- _Aim of the task_
When the line with "Vendita (355, 44)" appears below, start repeating lines exactly, and keep going through the line with "جامعة المعارف (1011, 1844)"; add nothing outside that span.

- _Material shown_
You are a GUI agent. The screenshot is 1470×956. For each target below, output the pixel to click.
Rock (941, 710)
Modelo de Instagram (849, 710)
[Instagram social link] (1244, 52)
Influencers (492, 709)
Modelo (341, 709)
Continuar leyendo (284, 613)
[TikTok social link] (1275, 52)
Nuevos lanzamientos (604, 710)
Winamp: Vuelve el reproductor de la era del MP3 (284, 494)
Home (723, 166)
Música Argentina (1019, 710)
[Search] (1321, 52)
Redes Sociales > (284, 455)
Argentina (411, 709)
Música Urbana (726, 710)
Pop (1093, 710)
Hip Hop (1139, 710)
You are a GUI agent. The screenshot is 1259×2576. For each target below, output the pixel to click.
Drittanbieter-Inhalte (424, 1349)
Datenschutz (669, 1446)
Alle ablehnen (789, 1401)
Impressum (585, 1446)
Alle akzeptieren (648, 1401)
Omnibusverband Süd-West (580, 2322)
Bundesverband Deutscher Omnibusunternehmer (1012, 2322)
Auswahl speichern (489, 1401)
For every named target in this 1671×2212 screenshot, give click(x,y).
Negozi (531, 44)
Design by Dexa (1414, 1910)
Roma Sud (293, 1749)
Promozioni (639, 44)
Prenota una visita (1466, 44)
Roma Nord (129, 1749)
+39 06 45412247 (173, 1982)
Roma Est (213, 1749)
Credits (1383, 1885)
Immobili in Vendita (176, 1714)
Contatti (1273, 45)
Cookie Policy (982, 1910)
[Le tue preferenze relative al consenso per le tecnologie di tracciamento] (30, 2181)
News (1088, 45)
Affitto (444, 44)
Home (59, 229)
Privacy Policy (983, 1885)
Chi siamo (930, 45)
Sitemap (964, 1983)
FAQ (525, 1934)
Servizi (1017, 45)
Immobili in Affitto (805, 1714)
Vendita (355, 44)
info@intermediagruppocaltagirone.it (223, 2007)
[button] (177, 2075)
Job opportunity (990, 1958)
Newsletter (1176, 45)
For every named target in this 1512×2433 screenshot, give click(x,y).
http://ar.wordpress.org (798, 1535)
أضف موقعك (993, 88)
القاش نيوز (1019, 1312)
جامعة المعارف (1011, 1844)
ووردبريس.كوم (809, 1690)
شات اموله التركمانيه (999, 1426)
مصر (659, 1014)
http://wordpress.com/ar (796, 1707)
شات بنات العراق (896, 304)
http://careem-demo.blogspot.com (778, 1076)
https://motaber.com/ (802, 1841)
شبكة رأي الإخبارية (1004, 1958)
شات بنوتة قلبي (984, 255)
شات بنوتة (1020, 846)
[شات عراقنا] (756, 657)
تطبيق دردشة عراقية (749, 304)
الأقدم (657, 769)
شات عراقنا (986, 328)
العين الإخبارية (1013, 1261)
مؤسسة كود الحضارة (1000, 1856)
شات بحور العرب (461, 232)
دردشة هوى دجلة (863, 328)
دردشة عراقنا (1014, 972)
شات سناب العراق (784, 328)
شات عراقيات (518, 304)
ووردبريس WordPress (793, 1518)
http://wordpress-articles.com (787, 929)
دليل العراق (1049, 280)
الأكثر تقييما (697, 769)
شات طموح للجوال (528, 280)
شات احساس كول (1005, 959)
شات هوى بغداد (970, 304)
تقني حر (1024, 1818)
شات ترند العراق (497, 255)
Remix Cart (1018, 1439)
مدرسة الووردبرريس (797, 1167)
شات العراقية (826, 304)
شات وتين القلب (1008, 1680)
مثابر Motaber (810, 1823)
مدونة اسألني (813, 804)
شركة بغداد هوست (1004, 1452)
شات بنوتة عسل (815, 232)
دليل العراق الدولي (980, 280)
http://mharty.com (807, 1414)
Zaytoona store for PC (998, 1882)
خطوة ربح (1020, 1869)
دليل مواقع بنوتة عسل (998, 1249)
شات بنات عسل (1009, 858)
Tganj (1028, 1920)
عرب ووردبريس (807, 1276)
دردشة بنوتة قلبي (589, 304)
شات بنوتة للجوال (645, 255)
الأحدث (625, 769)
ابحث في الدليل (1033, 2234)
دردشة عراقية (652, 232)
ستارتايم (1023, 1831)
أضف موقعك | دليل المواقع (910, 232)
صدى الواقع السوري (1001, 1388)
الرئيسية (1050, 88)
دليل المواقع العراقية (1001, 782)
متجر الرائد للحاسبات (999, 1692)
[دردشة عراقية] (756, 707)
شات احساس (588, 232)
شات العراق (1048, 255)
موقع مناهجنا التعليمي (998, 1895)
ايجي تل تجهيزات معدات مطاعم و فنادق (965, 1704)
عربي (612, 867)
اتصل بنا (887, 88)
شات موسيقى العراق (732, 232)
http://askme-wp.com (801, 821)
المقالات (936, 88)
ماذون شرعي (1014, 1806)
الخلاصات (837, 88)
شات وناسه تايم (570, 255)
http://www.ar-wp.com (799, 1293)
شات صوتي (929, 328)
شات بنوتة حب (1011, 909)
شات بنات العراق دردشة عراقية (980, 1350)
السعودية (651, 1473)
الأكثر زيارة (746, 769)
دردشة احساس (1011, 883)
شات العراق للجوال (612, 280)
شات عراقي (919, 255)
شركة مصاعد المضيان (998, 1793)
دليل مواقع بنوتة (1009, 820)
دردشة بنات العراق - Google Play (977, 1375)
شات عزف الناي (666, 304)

- _Your solution_
Vendita (355, 44)
info@intermediagruppocaltagirone.it (223, 2007)
[button] (177, 2075)
Job opportunity (990, 1958)
Newsletter (1176, 45)
For every named target in this 1512×2433 screenshot, give click(x,y).
http://ar.wordpress.org (798, 1535)
أضف موقعك (993, 88)
القاش نيوز (1019, 1312)
جامعة المعارف (1011, 1844)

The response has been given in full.